WORK ORDER ->
Write out exactly what each line says, starting with the first line below and ending on the one with "Click the Share".

Saved data entries:
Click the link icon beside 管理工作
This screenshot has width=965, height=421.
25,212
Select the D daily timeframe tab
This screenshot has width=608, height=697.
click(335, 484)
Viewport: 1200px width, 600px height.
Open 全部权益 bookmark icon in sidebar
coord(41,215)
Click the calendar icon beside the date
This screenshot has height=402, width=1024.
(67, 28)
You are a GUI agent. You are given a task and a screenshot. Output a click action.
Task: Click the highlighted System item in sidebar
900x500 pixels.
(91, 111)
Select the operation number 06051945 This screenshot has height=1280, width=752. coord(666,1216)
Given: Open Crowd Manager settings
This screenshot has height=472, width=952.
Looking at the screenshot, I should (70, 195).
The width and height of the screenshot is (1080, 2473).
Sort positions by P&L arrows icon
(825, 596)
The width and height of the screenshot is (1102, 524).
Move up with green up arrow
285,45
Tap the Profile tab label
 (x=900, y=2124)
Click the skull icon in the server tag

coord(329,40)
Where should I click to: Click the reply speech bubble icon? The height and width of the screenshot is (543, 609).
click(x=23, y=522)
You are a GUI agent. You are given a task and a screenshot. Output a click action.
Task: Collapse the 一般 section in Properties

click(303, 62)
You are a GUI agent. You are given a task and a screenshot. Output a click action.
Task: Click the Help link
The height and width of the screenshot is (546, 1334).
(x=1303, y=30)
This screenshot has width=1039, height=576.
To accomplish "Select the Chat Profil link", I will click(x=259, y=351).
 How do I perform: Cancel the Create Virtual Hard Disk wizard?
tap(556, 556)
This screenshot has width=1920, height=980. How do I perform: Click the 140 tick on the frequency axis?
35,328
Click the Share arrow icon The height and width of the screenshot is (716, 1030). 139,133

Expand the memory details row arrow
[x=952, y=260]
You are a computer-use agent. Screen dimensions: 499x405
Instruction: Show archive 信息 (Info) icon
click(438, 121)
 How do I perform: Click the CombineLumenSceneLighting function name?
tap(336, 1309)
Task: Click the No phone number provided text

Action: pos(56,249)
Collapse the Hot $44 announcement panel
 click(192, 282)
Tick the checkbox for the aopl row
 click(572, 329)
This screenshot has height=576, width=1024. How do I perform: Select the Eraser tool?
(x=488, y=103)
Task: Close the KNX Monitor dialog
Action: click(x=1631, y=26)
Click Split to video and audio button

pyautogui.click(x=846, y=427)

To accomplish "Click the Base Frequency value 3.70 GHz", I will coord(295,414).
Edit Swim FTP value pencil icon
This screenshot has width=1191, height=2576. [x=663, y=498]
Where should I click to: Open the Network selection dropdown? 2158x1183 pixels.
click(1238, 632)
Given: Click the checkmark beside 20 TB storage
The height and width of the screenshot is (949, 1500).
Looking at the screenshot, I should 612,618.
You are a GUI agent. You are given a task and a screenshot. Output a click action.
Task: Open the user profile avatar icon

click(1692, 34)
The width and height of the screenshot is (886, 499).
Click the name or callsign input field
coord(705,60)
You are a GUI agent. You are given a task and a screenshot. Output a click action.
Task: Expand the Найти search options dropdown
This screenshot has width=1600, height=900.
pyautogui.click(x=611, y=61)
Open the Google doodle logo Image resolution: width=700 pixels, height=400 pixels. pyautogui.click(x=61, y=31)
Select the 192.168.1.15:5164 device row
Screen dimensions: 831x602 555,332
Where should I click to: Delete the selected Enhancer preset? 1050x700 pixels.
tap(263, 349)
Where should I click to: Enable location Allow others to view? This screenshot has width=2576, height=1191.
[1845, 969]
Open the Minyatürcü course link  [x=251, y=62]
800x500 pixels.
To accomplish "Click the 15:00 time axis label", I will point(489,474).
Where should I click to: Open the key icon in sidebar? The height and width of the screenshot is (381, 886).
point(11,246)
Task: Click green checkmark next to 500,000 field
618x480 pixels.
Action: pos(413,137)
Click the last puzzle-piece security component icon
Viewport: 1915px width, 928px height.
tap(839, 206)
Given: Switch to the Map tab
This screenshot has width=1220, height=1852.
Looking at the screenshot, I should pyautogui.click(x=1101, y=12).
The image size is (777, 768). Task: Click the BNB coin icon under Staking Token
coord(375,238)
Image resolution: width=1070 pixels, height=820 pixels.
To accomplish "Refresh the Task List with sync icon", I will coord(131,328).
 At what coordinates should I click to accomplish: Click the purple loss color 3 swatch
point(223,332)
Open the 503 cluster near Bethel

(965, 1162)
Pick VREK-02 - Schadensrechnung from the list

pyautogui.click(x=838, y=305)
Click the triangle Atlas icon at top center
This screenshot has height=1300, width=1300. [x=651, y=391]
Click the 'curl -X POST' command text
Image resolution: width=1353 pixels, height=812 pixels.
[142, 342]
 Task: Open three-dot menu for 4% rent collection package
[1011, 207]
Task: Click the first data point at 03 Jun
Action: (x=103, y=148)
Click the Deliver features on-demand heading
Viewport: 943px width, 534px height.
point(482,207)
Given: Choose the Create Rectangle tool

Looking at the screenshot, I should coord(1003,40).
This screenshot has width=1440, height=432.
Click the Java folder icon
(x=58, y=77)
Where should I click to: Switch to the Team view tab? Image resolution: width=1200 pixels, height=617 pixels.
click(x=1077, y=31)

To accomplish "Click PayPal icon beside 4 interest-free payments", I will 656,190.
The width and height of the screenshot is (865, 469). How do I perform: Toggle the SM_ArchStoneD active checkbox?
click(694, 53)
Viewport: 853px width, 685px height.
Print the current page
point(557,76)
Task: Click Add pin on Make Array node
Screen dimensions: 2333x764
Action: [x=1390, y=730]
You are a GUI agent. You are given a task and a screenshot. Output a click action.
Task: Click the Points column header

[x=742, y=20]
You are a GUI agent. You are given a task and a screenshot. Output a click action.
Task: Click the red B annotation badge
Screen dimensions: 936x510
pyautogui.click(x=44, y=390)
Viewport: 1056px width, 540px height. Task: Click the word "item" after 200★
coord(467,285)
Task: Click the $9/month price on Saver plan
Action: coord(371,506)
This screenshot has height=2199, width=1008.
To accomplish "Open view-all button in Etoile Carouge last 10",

TASK SOLUTION ->
Click the link icon beside 管理工作
This screenshot has width=965, height=421.
25,212
Select the D daily timeframe tab
This screenshot has width=608, height=697.
click(335, 484)
Viewport: 1200px width, 600px height.
Open 全部权益 bookmark icon in sidebar
coord(41,215)
Click the calendar icon beside the date
This screenshot has height=402, width=1024.
(67, 28)
You are a GUI agent. You are given a task and a screenshot. Output a click action.
Task: Click the highlighted System item in sidebar
900x500 pixels.
(91, 111)
Select the operation number 06051945 This screenshot has height=1280, width=752. coord(666,1216)
Given: Open Crowd Manager settings
This screenshot has height=472, width=952.
Looking at the screenshot, I should (70, 195).
The width and height of the screenshot is (1080, 2473).
Sort positions by P&L arrows icon
(825, 596)
The width and height of the screenshot is (1102, 524).
Move up with green up arrow
285,45
Tap the Profile tab label
 (x=900, y=2124)
Click the skull icon in the server tag

coord(329,40)
Where should I click to: Click the reply speech bubble icon? The height and width of the screenshot is (543, 609).
click(x=23, y=522)
You are a GUI agent. You are given a task and a screenshot. Output a click action.
Task: Collapse the 一般 section in Properties

click(303, 62)
You are a GUI agent. You are given a task and a screenshot. Output a click action.
Task: Click the Help link
The height and width of the screenshot is (546, 1334).
(x=1303, y=30)
This screenshot has width=1039, height=576.
To accomplish "Select the Chat Profil link", I will click(x=259, y=351).
 How do I perform: Cancel the Create Virtual Hard Disk wizard?
tap(556, 556)
This screenshot has width=1920, height=980. How do I perform: Click the 140 tick on the frequency axis?
35,328
Click the Share arrow icon The height and width of the screenshot is (716, 1030). 139,133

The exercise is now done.